AlanGreene commented 4 years ago

The change in https://github.com/tektoncd/dashboard/pull/1184 is related, as it should now surface the error from the PipelineResource init step step-image-digest-exporter-mj7ch in the list of steps in the PipelineRun view, making it clearer what's failed.

I'll try to reproduce this error with the image-digest-exporter step and see how it handles the remaining steps. We may still need some additional changes for this 'not run' state where they bailed out due to some PipelineResource related issue.

ncskier commented 4 years ago

@hanczar let me do some debugging on the cluster, and I think I found out why the steps say 'Not run' 👍

The imagename-lowercase step is not listed in the PipelineRun/TaskRun’s status section... it should be there since the Task was executed (as we can see from the logs), but it isn't. The Dashboard still displays the imagename-lowercase step, because the Dashboard gets the list of steps from the Task spec. The Dashboard usually gets each step's status and reason fields from the PipelineRun/TaskRun's status section, but since the imagename-lowercase step is not in the PipelineRun/TaskRun's status section, the Dashboard records the step as having an undefined status and reason. The Dashboard logic interprets this undefined status and reason as the step being ‘Not run’ and as a failure. So every step after the imagename-lowercase also says ‘Not run`...

Screen Shot 2020-03-31 at 12 31 10 PM

This screenshot shows:

the Dashboard records the step as having an undefined status and reason

ncskier commented 4 years ago

I created an issue in the Pipelines repo to track this: https://github.com/tektoncd/pipeline/issues/2323

a-roberts commented 4 years ago

@ncskier is this fixed now?
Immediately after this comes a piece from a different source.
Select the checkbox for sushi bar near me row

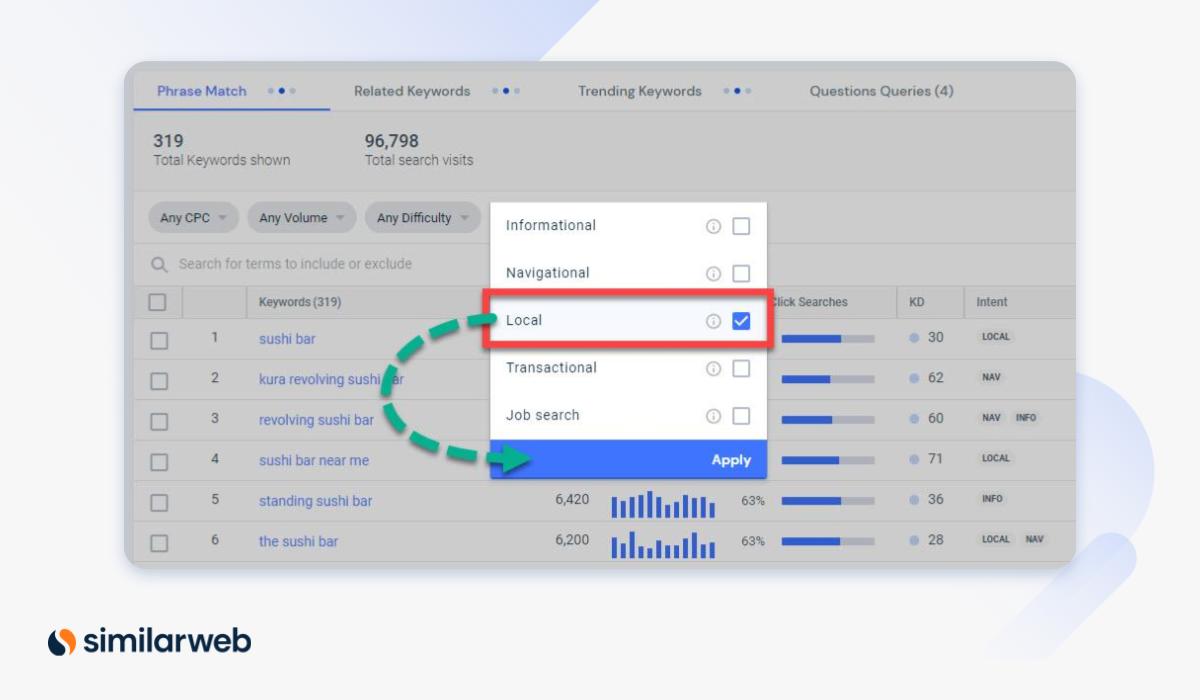click(x=158, y=459)
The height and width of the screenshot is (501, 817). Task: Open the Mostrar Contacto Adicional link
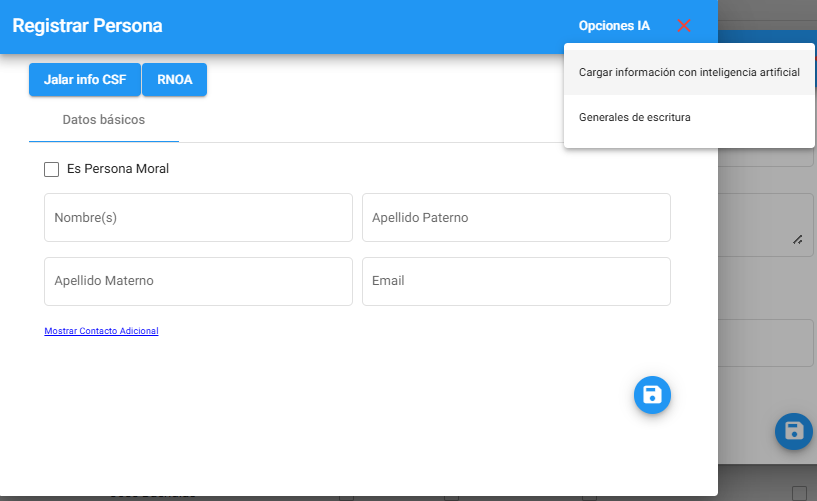(101, 331)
I noticed https://github.com/tektoncd/pipeline/issues/2323 is now closed 👀

ncskier commented 4 years ago

Looks like it might be fixed now... although I wasn't able to reproduce the error on my system, so I can't verify that it was fixed.

@hanczaryk would probably have to try to verify, but he was using the OpenShift Operator (which does not have the fix yet).

AlanGreene commented 4 years ago

Closing, please reopen if you're still seeing issues on the latest release.